What you will do: Please quote exactly the lines below from the line containing "Kraina Górnej Odry (236, 2355)" to the line containing "Promocja śląskiego na", both lines included, and nothing else.

Data Block Start

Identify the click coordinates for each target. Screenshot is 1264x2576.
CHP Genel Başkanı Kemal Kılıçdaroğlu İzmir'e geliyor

Data Block End
Data Block Start

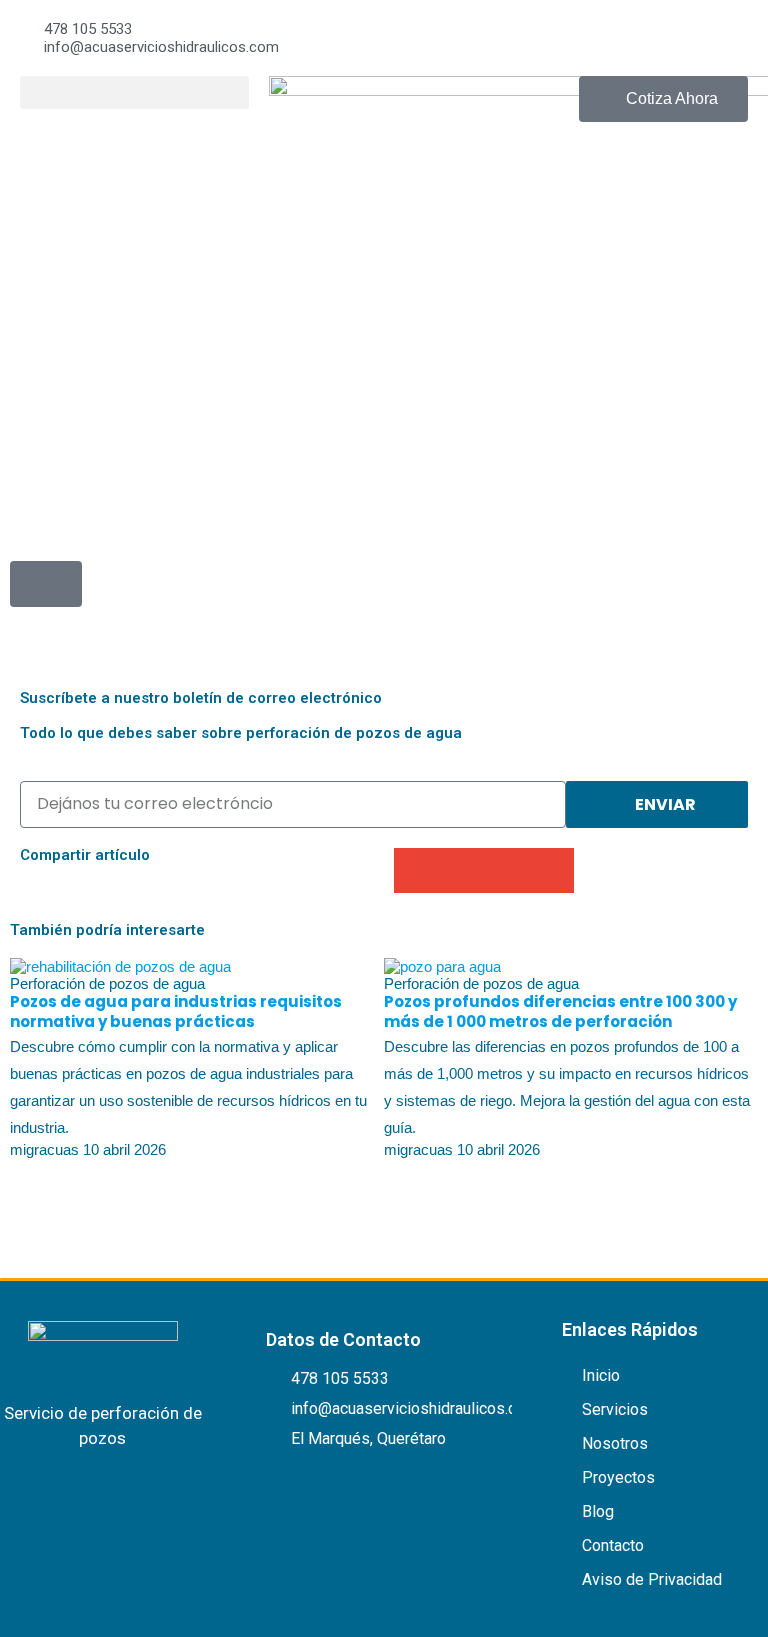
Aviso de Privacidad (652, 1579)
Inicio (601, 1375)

Data Block End
Data Block Start

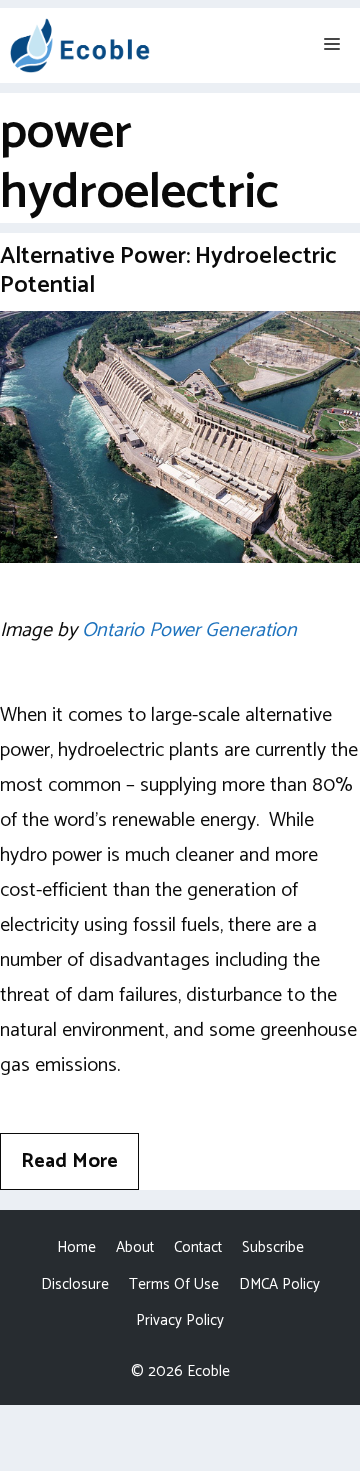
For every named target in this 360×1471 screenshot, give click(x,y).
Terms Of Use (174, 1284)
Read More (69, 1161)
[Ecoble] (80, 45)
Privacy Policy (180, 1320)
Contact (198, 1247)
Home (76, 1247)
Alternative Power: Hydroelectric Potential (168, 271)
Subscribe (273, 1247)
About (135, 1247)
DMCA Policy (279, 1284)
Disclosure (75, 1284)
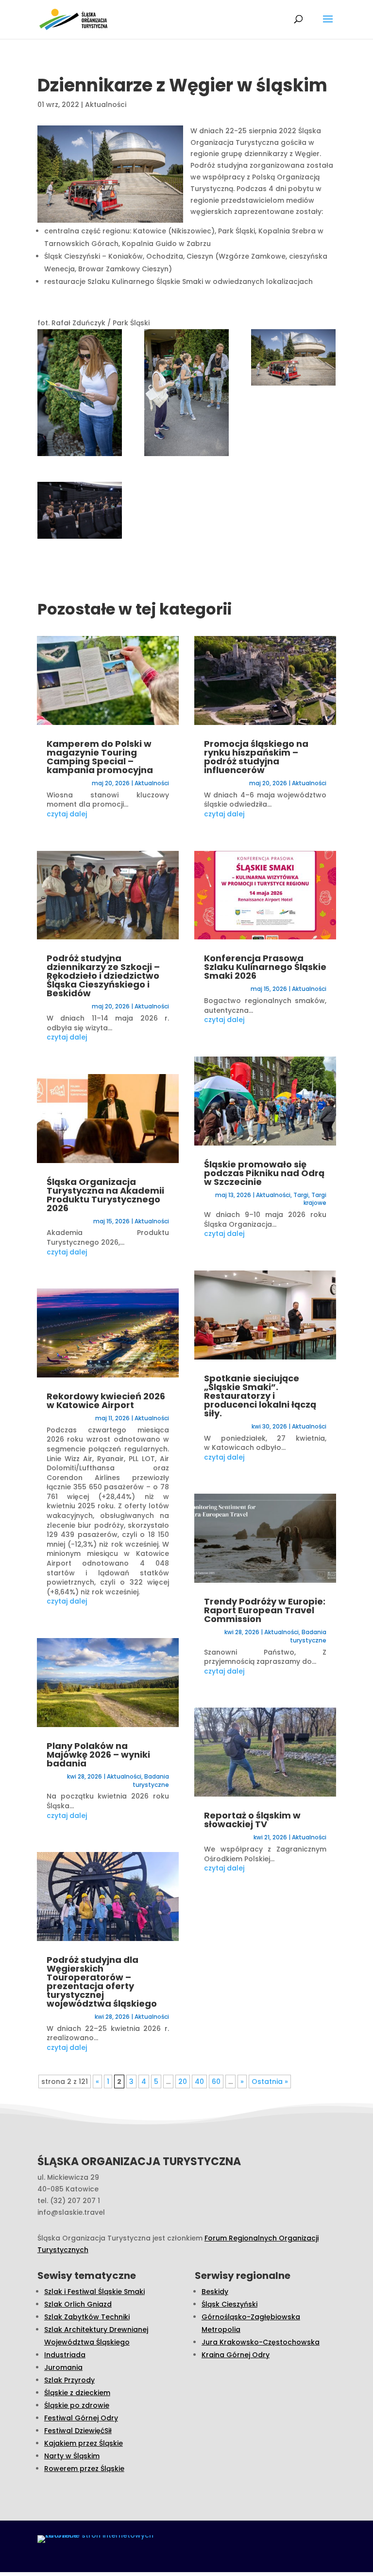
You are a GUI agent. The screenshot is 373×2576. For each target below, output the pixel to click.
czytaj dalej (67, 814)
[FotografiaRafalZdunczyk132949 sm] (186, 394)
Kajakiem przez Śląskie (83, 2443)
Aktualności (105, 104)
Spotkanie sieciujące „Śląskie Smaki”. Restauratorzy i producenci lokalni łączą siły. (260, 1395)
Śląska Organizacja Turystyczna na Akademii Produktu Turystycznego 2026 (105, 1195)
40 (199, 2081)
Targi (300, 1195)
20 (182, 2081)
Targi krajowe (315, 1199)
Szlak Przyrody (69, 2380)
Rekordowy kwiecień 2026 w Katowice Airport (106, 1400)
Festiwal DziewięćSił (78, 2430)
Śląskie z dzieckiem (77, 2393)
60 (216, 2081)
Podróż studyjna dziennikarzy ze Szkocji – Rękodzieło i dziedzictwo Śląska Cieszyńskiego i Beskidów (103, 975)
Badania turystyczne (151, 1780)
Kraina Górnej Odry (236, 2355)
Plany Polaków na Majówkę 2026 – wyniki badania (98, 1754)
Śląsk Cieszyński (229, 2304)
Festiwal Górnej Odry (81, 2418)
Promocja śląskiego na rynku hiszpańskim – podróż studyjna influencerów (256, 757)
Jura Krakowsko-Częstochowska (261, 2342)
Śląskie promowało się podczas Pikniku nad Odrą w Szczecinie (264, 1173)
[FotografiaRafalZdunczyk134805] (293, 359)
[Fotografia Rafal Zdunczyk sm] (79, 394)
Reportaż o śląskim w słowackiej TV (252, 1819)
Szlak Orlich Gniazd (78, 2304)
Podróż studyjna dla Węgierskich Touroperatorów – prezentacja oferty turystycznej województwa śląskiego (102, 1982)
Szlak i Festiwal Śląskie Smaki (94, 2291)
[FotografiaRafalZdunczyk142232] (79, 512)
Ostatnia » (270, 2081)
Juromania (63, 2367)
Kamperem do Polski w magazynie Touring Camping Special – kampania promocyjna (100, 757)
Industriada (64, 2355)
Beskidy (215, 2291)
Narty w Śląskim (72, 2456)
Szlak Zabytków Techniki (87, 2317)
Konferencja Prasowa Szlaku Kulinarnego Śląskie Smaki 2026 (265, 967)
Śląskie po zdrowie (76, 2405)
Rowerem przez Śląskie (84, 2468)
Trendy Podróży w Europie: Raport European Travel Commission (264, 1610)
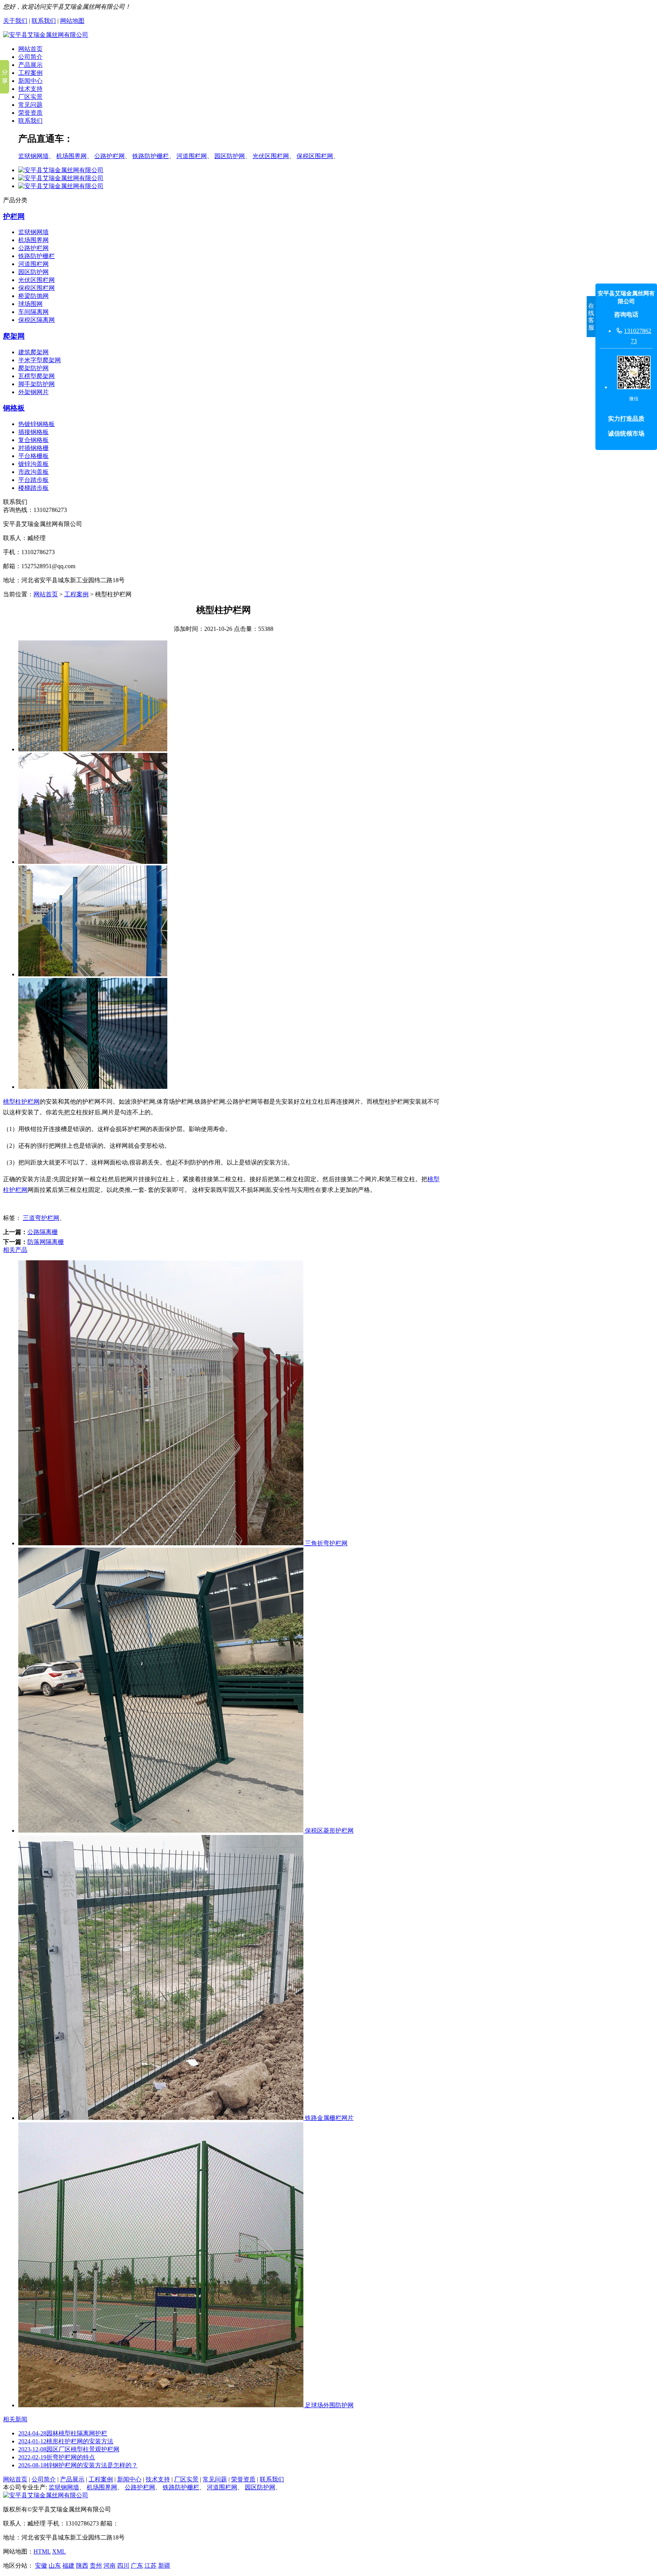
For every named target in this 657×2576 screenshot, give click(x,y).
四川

Data Block End

Exercise result:
Kraina Górnej Odry (236, 2355)
Plany Polaków na Majówkę 2026 – wyniki badania (98, 1754)
Śląsk Cieszyński (229, 2304)
Festiwal Górnej Odry (81, 2418)
Promocja śląskiego na rynku hiszpańskim – podróż studyjna influencerów (256, 757)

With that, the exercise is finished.